Stored records

•••••

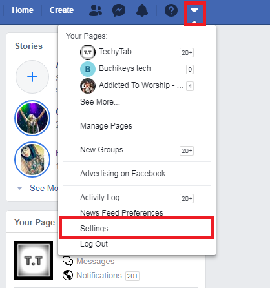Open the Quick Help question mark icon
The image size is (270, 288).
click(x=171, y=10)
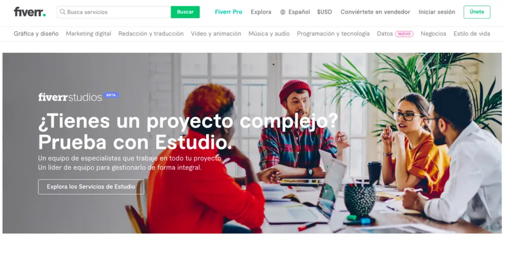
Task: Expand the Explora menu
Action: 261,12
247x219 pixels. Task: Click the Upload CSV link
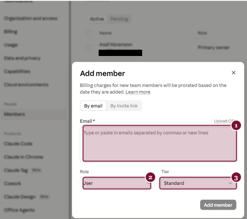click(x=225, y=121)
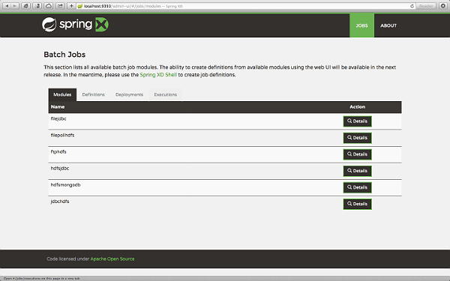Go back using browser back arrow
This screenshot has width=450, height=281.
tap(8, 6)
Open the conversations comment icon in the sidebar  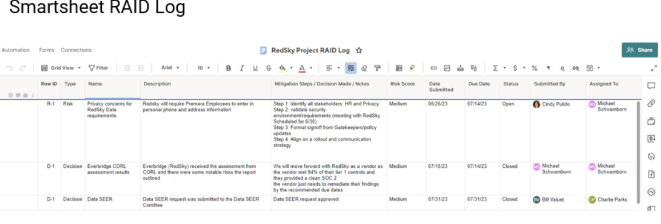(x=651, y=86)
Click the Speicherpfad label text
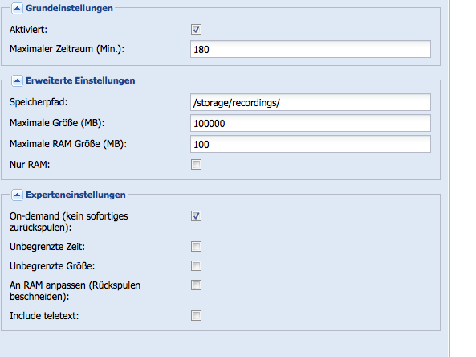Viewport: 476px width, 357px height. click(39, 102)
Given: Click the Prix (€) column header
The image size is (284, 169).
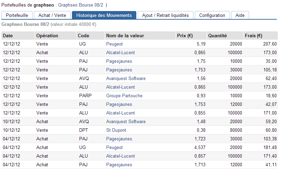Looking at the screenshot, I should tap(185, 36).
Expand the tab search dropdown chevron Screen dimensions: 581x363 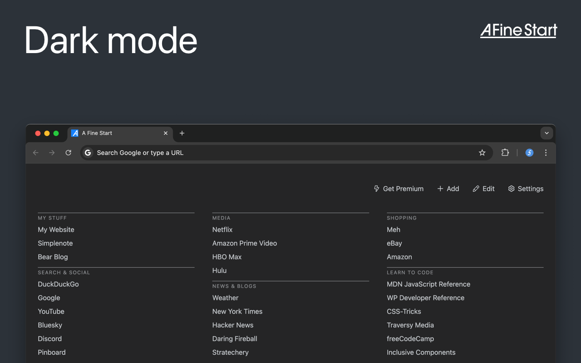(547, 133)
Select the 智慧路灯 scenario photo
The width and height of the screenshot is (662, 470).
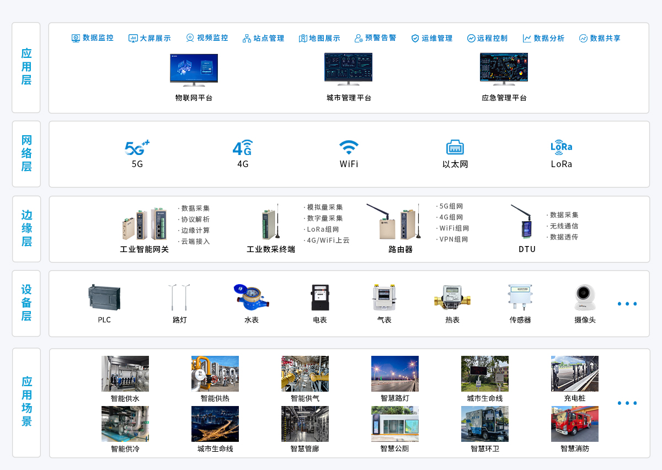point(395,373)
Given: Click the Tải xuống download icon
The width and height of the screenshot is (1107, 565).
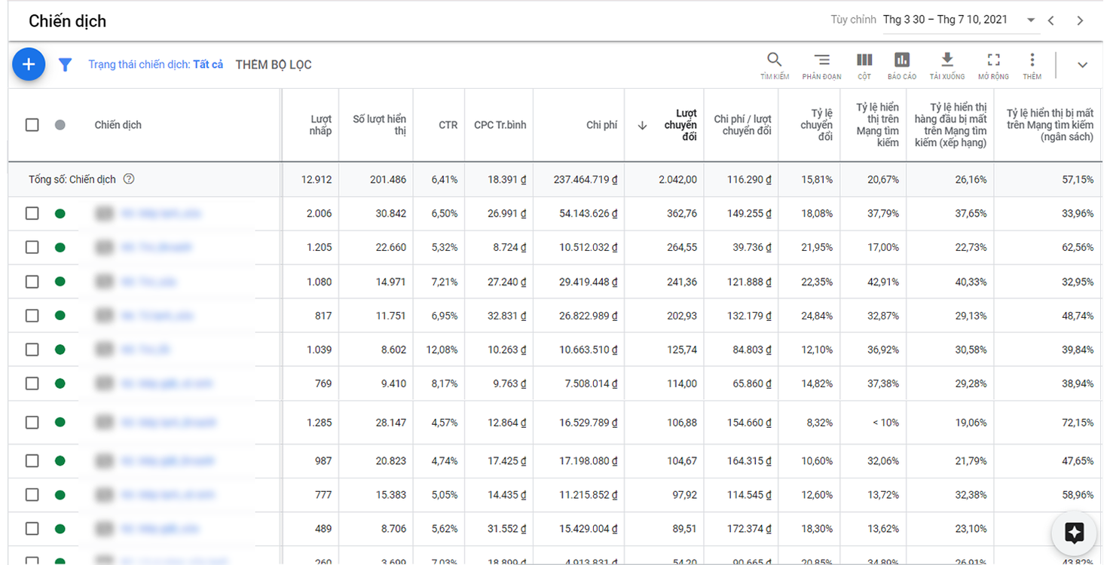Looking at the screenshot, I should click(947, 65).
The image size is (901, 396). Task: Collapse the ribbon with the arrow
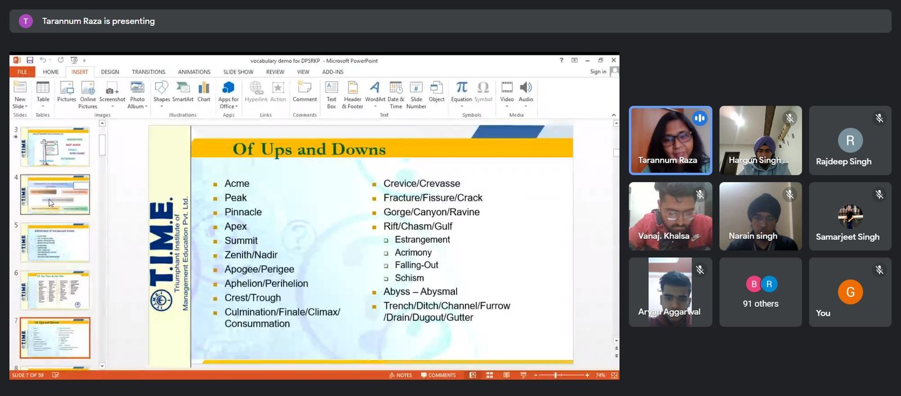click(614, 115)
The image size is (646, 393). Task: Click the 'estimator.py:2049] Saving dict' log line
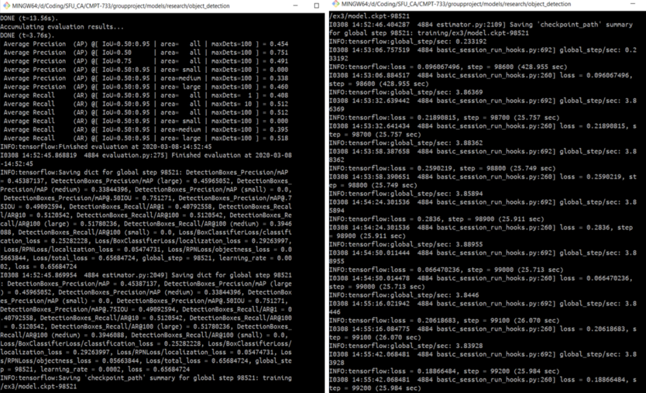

•••••

Your instructions: Each line of the entries above that has the word "Given" is to be copied.

Exercise result:
Given: Click the Prix (€) column header
Given: Click the Tải xuống download icon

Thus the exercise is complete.